# [Task prompt]
Required from the data below: the exact lines starting at the line containing "Image resolution: width=347" and ending at the line containing "This screenshot has height=197, width=442.", with both ends kept and all pictures dropped.

[Dataset items]
*** Begin section ***

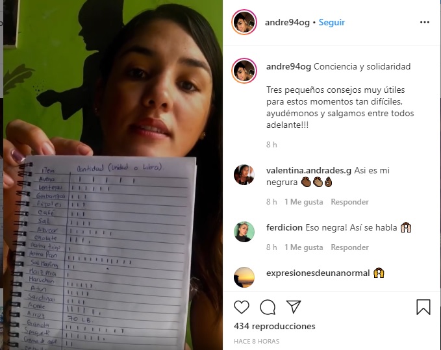Play the video of notebook list
This screenshot has height=350, width=441.
[113, 175]
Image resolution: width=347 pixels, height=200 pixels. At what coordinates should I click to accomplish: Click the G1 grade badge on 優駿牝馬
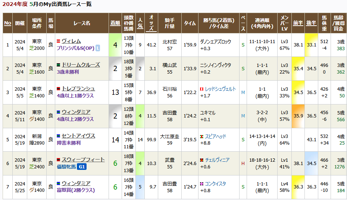click(x=82, y=167)
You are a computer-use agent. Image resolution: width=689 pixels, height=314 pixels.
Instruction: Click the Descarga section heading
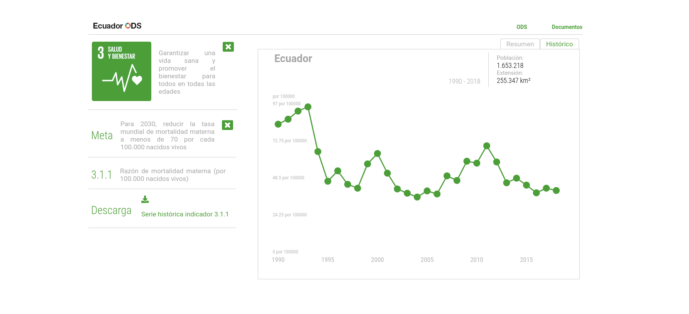pyautogui.click(x=111, y=210)
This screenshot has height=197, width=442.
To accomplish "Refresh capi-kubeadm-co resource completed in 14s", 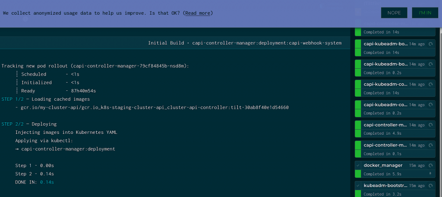I will click(x=430, y=84).
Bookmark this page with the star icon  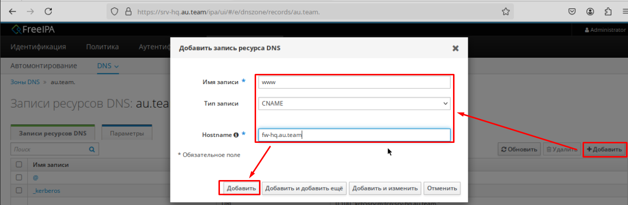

*** End section ***

# [Solution below]
Image resolution: width=347 pixels, height=200 pixels. At what coordinates should I click to accomplish: Click the G1 grade badge on 優駿牝馬
click(x=82, y=167)
You are a computer-use agent. Image resolution: width=689 pixels, height=314 pixels.
Instruction: Click the Descarga section heading
pyautogui.click(x=111, y=210)
This screenshot has height=197, width=442.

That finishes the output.